HTML is the lingua franca of the Web. It is the common tongue of the Web that is understood by all computers and devices on the planet. HTML is the acronym for Hypertext Markup Language. Hypertext refers to the ability to create links to other Web pages. Markup means it’s used for creating pages of formatted text, images, and other resources embedded in the page. HTML was created by Tim Berners-Lee in 1990. He also invented the term “World Wide Web” and the first Web browser, and went on to found the World Wide Web Consortium, also known as the W3C. Among other things, the W3C acts as a shepherd watching over the development of Web technologies. It provides guidelines, standards, recommendations, and education on many aspects of Web-related technology.
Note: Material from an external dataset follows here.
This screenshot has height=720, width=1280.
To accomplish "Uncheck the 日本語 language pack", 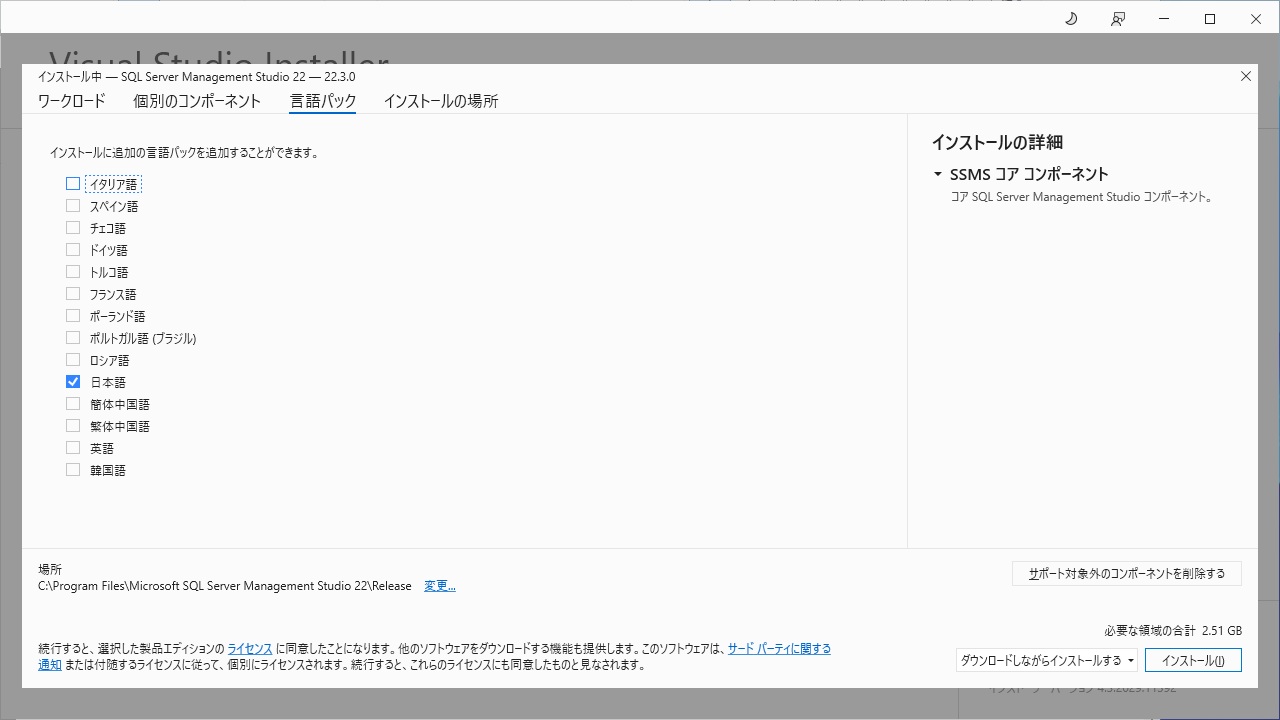I will coord(72,381).
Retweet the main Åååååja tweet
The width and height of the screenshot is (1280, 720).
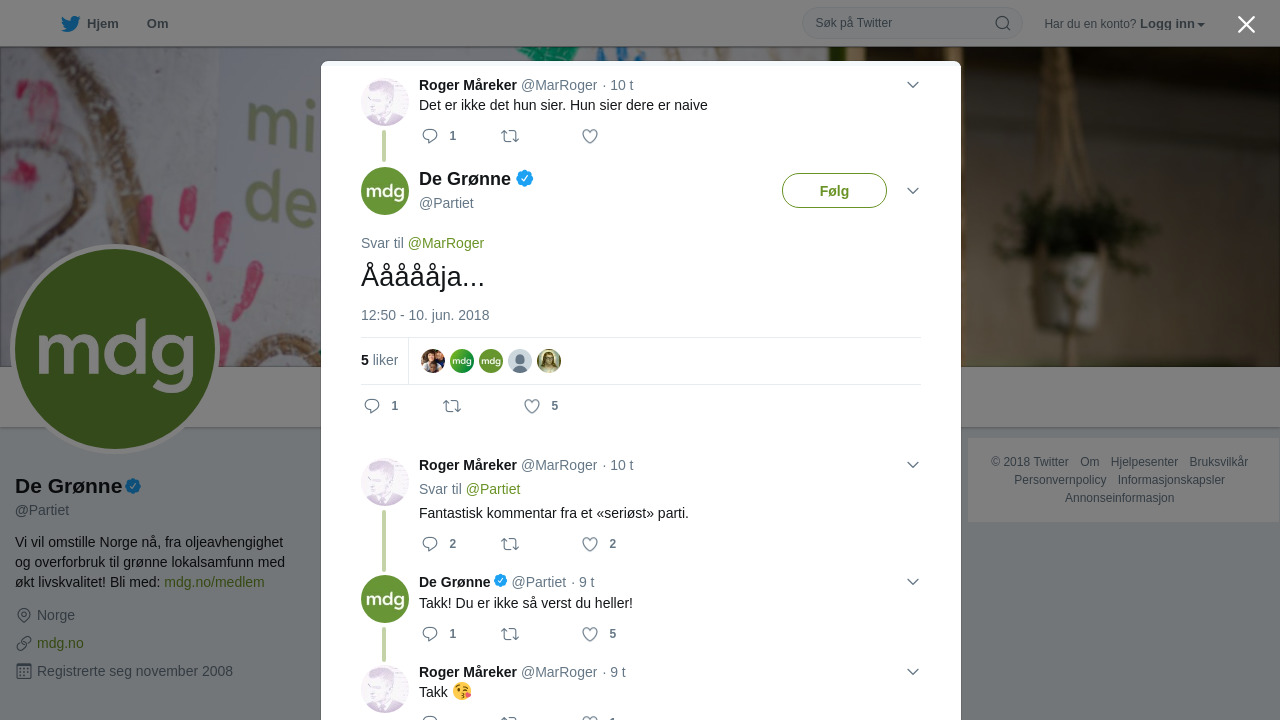[452, 406]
You can find out more about the W3C at www.w3c.org.

Several major revisions of HTML standard were endorsed by the W3C since its founding in the early 1990s. At the time this was written, HTML5 was the official successor to HTML4 and replaced XHTML. A bonus feature for HTML5 is that it is backward compatible. Features of both HTML4 and XHTML were incorporated into HTML5 in addition to its own set of new elements and features. In a nutshell, HTML5 provides standards-based development technologies for modern Web 2.0 applications with highly visual effects and user interactions. This chapter introduces you to the syntax of HTML5. The sample web pages and HTML codes used throughout the rest of this book are based solely on the HTML5 standard.